«Quel était son crime? C'était un ferme républicain, un homme libre, un bon Français, et c'en était assez en ces temps maudits.

«Mais la justice a son heure. Tandis que le criminel de décembre 1851 et de juillet 1870 est en horreur à tout citoyen, à tout patriote; tandis que sa mémoire est exécrée des mères dont il a fait tuer les fils, et des Français que son crime a arrachés à leur patrie, autour du cercueil d'une de ses obscures victimes se presse une commune entière.

«Il y a là, mes chers citoyens, une leçon pour nous tous. Il est bon de constater que si l'expiation du crime arrive infailliblement, la glorification de ceux qui ont toujours suivi le devoir austère, arrive aussi, au seul moment où elle est légitime et enviable, à l'heure de la mort!

«Et il ne faut pas nous laisser imposer par les fausses grandeurs du pouvoir. La tombe égalitaire n'admet point de privilèges, et les cadavres qu'on descend dans la fosse ne doivent être jugés que sur leurs actes.
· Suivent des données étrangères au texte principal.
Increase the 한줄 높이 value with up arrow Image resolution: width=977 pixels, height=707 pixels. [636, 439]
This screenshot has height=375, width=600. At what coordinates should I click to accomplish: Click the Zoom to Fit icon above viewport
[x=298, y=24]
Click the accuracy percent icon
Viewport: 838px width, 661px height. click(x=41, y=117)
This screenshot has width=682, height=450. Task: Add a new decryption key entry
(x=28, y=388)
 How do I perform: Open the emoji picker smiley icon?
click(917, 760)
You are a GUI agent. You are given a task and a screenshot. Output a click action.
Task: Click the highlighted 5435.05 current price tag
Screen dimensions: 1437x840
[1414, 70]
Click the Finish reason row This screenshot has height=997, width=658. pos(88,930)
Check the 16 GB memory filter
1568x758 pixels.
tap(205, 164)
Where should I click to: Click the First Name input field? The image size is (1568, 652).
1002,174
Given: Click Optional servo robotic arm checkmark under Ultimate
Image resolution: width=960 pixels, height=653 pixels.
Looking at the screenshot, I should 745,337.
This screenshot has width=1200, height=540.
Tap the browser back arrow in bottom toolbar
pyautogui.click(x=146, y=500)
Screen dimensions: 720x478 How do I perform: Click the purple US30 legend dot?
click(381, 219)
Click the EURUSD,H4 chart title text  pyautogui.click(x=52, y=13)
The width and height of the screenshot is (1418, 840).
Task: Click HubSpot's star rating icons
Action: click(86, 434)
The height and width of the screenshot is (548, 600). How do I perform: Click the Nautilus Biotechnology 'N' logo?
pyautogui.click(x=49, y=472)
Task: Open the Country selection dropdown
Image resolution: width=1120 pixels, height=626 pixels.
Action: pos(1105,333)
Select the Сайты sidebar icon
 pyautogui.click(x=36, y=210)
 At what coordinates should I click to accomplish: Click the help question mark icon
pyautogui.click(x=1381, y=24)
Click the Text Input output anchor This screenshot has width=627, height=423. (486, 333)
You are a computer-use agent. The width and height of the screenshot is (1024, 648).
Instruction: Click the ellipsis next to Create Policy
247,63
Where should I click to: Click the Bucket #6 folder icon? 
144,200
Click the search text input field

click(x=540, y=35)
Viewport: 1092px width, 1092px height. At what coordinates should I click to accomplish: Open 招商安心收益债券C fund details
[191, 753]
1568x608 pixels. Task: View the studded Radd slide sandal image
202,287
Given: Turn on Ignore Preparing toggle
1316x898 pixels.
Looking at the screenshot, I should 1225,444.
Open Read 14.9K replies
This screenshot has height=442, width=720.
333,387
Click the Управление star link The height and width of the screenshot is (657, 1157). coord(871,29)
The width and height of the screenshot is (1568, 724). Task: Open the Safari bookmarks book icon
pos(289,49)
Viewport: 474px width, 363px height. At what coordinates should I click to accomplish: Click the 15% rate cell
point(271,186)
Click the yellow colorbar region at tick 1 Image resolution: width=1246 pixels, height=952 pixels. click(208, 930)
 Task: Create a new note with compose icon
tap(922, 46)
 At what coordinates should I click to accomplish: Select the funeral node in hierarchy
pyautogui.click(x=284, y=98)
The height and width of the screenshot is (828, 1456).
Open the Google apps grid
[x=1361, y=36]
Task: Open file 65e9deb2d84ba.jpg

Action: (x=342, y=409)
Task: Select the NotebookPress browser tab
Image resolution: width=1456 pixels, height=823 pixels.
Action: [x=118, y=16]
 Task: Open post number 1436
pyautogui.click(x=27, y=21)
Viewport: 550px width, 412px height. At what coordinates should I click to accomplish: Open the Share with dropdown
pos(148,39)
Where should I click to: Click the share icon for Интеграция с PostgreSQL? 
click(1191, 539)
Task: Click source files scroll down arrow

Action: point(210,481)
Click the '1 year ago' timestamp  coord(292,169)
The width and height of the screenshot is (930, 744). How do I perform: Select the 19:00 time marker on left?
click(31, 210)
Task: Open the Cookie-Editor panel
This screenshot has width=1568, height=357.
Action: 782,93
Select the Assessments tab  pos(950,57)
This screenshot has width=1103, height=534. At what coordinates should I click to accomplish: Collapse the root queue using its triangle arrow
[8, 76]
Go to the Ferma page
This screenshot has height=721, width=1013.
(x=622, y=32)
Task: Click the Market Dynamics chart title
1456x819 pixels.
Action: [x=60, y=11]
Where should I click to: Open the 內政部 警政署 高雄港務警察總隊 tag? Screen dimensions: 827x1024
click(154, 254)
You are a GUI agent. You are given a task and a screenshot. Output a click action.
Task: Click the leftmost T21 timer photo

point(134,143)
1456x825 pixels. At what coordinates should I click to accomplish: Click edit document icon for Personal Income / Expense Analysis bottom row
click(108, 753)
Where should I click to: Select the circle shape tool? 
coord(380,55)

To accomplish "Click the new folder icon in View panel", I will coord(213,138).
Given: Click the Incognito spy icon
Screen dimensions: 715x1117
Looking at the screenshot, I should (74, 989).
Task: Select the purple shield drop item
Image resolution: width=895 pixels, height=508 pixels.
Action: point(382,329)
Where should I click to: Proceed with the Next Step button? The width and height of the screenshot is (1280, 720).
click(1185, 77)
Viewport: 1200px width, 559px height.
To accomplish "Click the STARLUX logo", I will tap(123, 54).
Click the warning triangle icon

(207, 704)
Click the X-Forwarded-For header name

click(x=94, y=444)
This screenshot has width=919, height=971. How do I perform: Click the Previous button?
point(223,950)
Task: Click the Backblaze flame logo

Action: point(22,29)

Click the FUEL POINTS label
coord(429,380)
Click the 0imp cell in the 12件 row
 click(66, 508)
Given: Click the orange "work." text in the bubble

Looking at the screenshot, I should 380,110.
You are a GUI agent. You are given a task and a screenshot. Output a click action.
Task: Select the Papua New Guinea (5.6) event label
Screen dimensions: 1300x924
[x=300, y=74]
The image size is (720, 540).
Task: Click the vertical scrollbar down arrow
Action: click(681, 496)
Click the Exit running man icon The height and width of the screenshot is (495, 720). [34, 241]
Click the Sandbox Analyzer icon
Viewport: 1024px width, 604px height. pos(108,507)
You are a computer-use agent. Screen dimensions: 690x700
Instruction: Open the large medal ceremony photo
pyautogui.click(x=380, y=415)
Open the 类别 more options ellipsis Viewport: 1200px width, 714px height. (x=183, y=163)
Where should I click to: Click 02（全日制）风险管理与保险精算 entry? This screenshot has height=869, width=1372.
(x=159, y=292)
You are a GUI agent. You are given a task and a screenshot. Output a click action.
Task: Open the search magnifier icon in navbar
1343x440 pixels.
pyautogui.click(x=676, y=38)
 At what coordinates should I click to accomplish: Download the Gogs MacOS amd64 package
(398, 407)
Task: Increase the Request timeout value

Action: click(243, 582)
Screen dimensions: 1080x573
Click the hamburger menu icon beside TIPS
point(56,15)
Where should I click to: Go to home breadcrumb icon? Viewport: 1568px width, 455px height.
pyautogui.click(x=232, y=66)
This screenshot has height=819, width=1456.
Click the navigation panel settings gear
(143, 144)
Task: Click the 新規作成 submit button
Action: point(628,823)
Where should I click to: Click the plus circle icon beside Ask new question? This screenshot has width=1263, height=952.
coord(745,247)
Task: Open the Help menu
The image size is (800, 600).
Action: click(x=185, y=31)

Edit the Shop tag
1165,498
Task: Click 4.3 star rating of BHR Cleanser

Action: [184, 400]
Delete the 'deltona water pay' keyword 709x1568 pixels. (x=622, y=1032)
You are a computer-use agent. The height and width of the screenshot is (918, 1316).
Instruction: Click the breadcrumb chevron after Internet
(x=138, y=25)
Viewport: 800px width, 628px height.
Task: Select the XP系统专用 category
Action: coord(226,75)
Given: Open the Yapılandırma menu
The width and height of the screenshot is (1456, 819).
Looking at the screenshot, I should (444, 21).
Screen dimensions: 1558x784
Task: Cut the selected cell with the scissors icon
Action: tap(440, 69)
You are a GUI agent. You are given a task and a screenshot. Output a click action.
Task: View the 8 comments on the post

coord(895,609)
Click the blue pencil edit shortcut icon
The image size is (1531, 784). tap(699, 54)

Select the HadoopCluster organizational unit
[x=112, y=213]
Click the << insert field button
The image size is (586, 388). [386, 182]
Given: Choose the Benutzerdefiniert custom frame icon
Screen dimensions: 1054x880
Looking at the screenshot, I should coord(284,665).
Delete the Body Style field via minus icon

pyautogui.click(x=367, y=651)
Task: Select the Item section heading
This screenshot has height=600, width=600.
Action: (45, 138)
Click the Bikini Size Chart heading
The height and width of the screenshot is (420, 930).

Si donc nous qui sommes vivants à cette heure, nous avions le choix entre la renommée sinistre du dernier Bonaparte et celle du pauvre paysan, qui est là dans ce cercueil, nous n'hésiterions pas; nous voudrions que notre mémoire fût bénie et honorée comme celle de Nogaret.

«Peut-être, citoyens, notre hommage suprême s'adresse-t-il moins au prisonnier de Décembre, au bon citoyen, qu'à l'honnête homme, au voisin obligeant; cela se peut. Notre éducation civique a été mal faite; la noble indépendance de nos pères de la Révolution a été ridiculisée; leur désintéressement oublié; leur héroïsme bafoué; leur simplicité égalitaire taxée de grossièreté; enfin le souvenir des grandes actions de la génération révolutionnaire tant calomniée, s'est perdu, obscurci et étouffé par les gouvernements qui se sont succédé et les prêtres, leurs complices; aux tyrans, il faut des sujets et non des citoyens.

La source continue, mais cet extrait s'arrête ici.